> WORK TO COMPLETE
Each entry should be quoted word for word, including every mark of punctuation.

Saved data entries
################
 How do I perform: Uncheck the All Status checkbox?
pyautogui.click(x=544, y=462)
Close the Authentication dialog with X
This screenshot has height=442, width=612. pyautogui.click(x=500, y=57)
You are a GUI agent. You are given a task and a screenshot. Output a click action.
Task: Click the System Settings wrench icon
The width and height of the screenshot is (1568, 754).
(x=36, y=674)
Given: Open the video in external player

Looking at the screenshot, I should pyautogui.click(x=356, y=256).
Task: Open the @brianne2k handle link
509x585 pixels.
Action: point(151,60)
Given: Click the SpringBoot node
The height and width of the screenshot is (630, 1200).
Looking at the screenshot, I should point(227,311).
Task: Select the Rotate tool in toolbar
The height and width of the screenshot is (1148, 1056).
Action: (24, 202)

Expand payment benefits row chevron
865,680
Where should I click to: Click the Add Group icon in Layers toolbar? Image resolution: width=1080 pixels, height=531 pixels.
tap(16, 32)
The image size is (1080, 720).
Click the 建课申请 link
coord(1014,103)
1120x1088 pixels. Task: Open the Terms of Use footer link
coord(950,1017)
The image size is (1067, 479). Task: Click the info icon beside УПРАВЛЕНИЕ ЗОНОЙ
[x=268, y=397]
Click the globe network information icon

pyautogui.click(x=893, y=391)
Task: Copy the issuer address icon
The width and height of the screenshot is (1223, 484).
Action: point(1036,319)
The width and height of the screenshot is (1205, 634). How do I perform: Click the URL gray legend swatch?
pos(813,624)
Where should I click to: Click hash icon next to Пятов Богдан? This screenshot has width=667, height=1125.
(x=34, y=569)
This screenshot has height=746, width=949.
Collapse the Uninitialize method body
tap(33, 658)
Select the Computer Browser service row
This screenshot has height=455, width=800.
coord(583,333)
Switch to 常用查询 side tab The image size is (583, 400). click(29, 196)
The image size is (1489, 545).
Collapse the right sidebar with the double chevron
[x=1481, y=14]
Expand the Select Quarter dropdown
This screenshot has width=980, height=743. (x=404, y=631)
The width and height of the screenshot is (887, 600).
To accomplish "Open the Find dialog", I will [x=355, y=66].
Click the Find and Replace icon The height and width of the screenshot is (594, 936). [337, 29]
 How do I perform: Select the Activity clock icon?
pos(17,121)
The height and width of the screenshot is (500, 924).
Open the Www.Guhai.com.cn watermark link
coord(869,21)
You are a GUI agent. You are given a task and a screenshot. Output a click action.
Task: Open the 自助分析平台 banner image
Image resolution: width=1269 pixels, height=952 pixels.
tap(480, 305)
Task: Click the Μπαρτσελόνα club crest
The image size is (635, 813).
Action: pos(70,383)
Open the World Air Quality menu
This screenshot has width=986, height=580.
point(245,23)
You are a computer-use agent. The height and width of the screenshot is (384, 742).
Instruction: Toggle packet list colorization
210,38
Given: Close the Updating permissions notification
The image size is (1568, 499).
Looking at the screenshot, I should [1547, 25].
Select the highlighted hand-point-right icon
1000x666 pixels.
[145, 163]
################
> TASK RESPONSE
 How do I perform: Uncheck the All Status checkbox?
pyautogui.click(x=544, y=462)
Close the Authentication dialog with X
This screenshot has height=442, width=612. pyautogui.click(x=500, y=57)
You are a GUI agent. You are given a task and a screenshot. Output a click action.
Task: Click the System Settings wrench icon
The width and height of the screenshot is (1568, 754).
(x=36, y=674)
Given: Open the video in external player

Looking at the screenshot, I should pyautogui.click(x=356, y=256).
Task: Open the @brianne2k handle link
509x585 pixels.
Action: point(151,60)
Given: Click the SpringBoot node
The height and width of the screenshot is (630, 1200).
Looking at the screenshot, I should point(227,311).
Task: Select the Rotate tool in toolbar
The height and width of the screenshot is (1148, 1056).
Action: (24, 202)

Expand payment benefits row chevron
865,680
Where should I click to: Click the Add Group icon in Layers toolbar? Image resolution: width=1080 pixels, height=531 pixels.
tap(16, 32)
The image size is (1080, 720).
Click the 建课申请 link
coord(1014,103)
1120x1088 pixels. Task: Open the Terms of Use footer link
coord(950,1017)
The image size is (1067, 479). Task: Click the info icon beside УПРАВЛЕНИЕ ЗОНОЙ
[x=268, y=397]
Click the globe network information icon

pyautogui.click(x=893, y=391)
Task: Copy the issuer address icon
The width and height of the screenshot is (1223, 484).
Action: point(1036,319)
The width and height of the screenshot is (1205, 634). How do I perform: Click the URL gray legend swatch?
pos(813,624)
Where should I click to: Click hash icon next to Пятов Богдан? This screenshot has width=667, height=1125.
(x=34, y=569)
This screenshot has height=746, width=949.
Collapse the Uninitialize method body
tap(33, 658)
Select the Computer Browser service row
This screenshot has height=455, width=800.
coord(583,333)
Switch to 常用查询 side tab The image size is (583, 400). click(29, 196)
The image size is (1489, 545).
Collapse the right sidebar with the double chevron
[x=1481, y=14]
Expand the Select Quarter dropdown
This screenshot has width=980, height=743. (x=404, y=631)
The width and height of the screenshot is (887, 600).
To accomplish "Open the Find dialog", I will [x=355, y=66].
Click the Find and Replace icon The height and width of the screenshot is (594, 936). [337, 29]
 How do I perform: Select the Activity clock icon?
pos(17,121)
The height and width of the screenshot is (500, 924).
Open the Www.Guhai.com.cn watermark link
coord(869,21)
You are a GUI agent. You are given a task and a screenshot. Output a click action.
Task: Open the 自助分析平台 banner image
Image resolution: width=1269 pixels, height=952 pixels.
tap(480, 305)
Task: Click the Μπαρτσελόνα club crest
The image size is (635, 813).
Action: pos(70,383)
Open the World Air Quality menu
This screenshot has width=986, height=580.
point(245,23)
You are a computer-use agent. The height and width of the screenshot is (384, 742).
Instruction: Toggle packet list colorization
210,38
Given: Close the Updating permissions notification
The image size is (1568, 499).
Looking at the screenshot, I should [1547, 25].
Select the highlighted hand-point-right icon
1000x666 pixels.
[145, 163]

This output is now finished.